The lawyer who was so worried about being saved had all the facts right. He knew the law: love the lord your God with all your heart and soul and your neighbor as yourself. He’s been good, following those precepts, he says. But that’s not enough. “So who exactly is the neighbor I’m supposed to be helping?” Jesus doesn’t answer the question, he tells this story instead. And twists the question a bit. Who turns out to be the neighbor, is Jesus question back. And the answer is, “the one who proves to be the neighbor way beyond the expectation of taking care of the people you know, the people of your own tribe, the people who are like you.” And at the same time the question gets turned on it’s ear because the neighbor is the one who is outside the tribe, outside the clan, outside the people who are just like you. The question also becomes, “who would you accept help from?”
In the gracious world of God’s love, no one receives help or mercy because they deserve it. In God’s steadfast love, even those who are careless, mean, disobedient, unfaithful, self-serving, wasteful receive forgiveness and God’s loving care. Because of course, we are all there. No matter how hard we try to be our best, perfect, loving Christian selves, we all fall short. Even at our worst, and even at our best, it is God’s compassion saves us.
So what’s the point of the law – love God with all your heart and soul and mind and your neighbor as yourself? It is the right order of things in our world. When God’s love comes to us in Jesus Christ, whose life and death and resurrection show us how much God loves us and is willing to sacrifice to forgive us, our hearts are turned to live out of that love. We begin to see others with the eyes of God’s heart. We see suffering and want to ease it. We see hunger and want to alleviate it. We see hopelessness and despair and want to lift it with our own willingness to share in the burdens of those who need our care.

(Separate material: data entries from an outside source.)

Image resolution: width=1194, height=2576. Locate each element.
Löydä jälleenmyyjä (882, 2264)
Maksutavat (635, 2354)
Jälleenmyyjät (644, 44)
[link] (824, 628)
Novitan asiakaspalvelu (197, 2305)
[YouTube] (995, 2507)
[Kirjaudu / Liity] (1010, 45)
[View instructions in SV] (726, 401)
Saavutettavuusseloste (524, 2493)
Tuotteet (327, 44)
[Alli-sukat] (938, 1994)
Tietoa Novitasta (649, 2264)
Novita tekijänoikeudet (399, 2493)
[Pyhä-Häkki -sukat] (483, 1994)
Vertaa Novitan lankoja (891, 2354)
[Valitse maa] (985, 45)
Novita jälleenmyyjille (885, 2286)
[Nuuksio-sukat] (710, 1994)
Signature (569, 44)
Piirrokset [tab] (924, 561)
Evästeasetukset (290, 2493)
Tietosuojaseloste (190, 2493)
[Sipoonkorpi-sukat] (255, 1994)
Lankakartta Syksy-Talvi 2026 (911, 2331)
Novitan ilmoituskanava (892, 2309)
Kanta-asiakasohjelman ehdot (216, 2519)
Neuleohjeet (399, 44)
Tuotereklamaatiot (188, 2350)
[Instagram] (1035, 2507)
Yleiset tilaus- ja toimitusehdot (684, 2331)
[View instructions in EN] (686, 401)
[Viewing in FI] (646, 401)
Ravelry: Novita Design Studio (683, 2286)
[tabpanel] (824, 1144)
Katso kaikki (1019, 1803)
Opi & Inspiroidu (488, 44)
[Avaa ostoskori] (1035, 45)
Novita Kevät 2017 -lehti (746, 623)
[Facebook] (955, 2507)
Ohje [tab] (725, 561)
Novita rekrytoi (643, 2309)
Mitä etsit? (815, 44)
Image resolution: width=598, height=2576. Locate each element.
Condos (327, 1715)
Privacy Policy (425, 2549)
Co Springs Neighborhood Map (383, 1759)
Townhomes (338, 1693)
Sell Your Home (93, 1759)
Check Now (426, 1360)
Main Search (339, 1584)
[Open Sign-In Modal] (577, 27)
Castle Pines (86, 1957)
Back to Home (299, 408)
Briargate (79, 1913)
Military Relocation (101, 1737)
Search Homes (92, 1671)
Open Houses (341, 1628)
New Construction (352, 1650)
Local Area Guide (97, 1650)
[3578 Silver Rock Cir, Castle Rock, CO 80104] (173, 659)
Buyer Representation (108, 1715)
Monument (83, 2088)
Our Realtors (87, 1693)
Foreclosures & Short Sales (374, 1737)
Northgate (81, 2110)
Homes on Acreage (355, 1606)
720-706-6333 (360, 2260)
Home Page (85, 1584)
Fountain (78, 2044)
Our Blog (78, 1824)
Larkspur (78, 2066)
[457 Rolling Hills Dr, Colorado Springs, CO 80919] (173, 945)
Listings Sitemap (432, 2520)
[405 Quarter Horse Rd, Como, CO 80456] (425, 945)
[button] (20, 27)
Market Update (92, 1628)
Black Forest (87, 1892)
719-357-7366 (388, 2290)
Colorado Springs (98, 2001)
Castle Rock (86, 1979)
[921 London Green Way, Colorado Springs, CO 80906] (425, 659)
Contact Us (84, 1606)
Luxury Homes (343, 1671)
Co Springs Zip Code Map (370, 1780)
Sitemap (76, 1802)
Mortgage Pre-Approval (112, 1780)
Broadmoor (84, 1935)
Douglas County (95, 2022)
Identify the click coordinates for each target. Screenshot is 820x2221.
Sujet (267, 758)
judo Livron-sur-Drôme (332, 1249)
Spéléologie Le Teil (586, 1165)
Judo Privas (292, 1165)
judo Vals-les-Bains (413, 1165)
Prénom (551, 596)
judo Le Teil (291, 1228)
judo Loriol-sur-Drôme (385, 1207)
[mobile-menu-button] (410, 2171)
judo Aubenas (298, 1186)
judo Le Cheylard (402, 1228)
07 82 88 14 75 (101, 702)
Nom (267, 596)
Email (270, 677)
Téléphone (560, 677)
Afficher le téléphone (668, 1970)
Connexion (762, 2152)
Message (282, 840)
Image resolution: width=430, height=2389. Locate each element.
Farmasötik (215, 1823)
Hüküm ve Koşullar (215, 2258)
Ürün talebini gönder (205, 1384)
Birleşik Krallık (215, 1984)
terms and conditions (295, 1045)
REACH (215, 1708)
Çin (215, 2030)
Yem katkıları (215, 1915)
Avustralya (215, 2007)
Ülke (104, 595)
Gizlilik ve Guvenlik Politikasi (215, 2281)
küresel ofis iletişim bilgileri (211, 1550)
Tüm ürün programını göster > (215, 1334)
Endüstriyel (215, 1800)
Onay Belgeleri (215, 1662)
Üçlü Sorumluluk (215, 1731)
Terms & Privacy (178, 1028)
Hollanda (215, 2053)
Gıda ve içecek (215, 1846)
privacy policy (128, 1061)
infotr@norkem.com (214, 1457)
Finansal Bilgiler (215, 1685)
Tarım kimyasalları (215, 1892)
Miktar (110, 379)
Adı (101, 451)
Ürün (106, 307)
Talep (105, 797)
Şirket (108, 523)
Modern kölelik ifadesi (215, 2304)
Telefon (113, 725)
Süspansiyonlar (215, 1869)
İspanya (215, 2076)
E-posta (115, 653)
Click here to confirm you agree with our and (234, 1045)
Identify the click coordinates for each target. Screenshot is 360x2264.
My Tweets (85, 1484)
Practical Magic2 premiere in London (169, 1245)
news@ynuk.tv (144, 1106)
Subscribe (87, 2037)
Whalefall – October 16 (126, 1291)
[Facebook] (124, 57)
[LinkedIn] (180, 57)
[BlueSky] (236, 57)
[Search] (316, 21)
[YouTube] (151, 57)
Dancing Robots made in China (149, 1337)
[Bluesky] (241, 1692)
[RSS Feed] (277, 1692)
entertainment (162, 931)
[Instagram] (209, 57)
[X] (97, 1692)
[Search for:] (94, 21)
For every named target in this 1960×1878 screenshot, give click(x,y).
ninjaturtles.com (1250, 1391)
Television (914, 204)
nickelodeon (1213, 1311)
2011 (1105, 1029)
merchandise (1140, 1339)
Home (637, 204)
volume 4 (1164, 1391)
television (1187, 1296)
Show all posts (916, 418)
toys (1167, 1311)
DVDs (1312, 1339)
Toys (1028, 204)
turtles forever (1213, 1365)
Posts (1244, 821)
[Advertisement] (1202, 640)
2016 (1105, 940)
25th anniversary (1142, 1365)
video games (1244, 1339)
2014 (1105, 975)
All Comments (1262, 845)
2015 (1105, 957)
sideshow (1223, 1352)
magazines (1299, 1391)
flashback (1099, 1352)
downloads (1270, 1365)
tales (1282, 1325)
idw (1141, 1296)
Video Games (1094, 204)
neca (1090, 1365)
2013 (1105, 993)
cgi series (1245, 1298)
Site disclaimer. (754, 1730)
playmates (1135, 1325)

“Go and do likewise,” says Jesus. He means to be the one who shows mercy because you have received mercy. But I also think that he means that we are to not be afraid to let others be the help we need to bring our battered and burdened selves back to God’s love. Each of us has a story of how God’s love was offered to us in the person of someone who saved us from our ditch. Who would you be in this story, the wounded one, the one who passes by because you are scared or busy, or the one who stops to help?
Religion is about rules, it is about showing our love for God by loving people and living in harmony with each other and our world. But more than that, religion is about God’s deep and abiding love for all. It is about God’s promised presence that never leaves us abandoned or hopeless, and about our trust in being Jesus’ body here by our presence in this beloved community of care. This simple and complex story says it all. May it continue to inspire us to love and let ourselves be loved. Amen.
Now may the peace of God which passes all understanding, keep your hearts and minds in Christ Jesus, our Lord. Amen.